Primary intracerebral hemorrhage (ICH) is the second most common cause of stroke, affecting over 1 million people worldwide each year.1,2 ICH causes significantly greater morbidity and mortality than ischemic stroke. Hypertension is the most common risk factor for ICH. Elevated blood pressure (BP), often at extreme levels, frequently occurs in the hyperacute and acute phases of primary ICH and is associated with hemorrhage expansion and poor outcome.3,4 Several recent trials have sought to determine whether intensive lowering of BP acutely improves outcomes in patients with ICH.5–10
Over the last several years, a growing number of studies have characterized the presence and frequency of ischemic lesions remote from the acute hematoma visualized on diffusion-weighted imaging (DWI) in patients with primary ICH undergoing MRI.11–19 Across these series, remote DWI lesions are visualized in 11%–41% of patients.

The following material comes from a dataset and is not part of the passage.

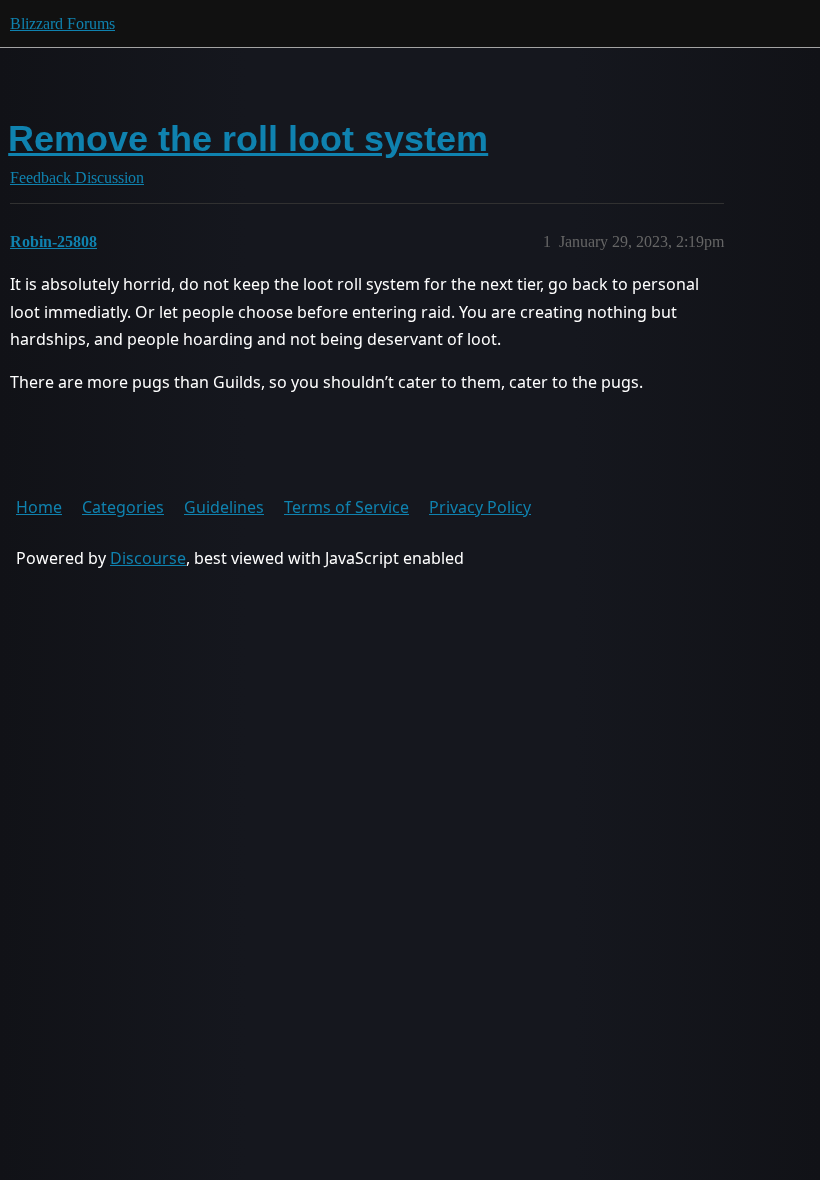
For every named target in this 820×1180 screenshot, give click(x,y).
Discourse (148, 558)
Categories (123, 507)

There have been conflicting reports of an association between DWI lesions and large fluctuations in BP in the acute hospital setting.11,12,14,16,17 However, the mechanism and etiology of the lesions remains unclear, as does the potential association with poor outcomes. In these prior studies, the sample sizes were relatively small, with the majority being single-center retrospective case series.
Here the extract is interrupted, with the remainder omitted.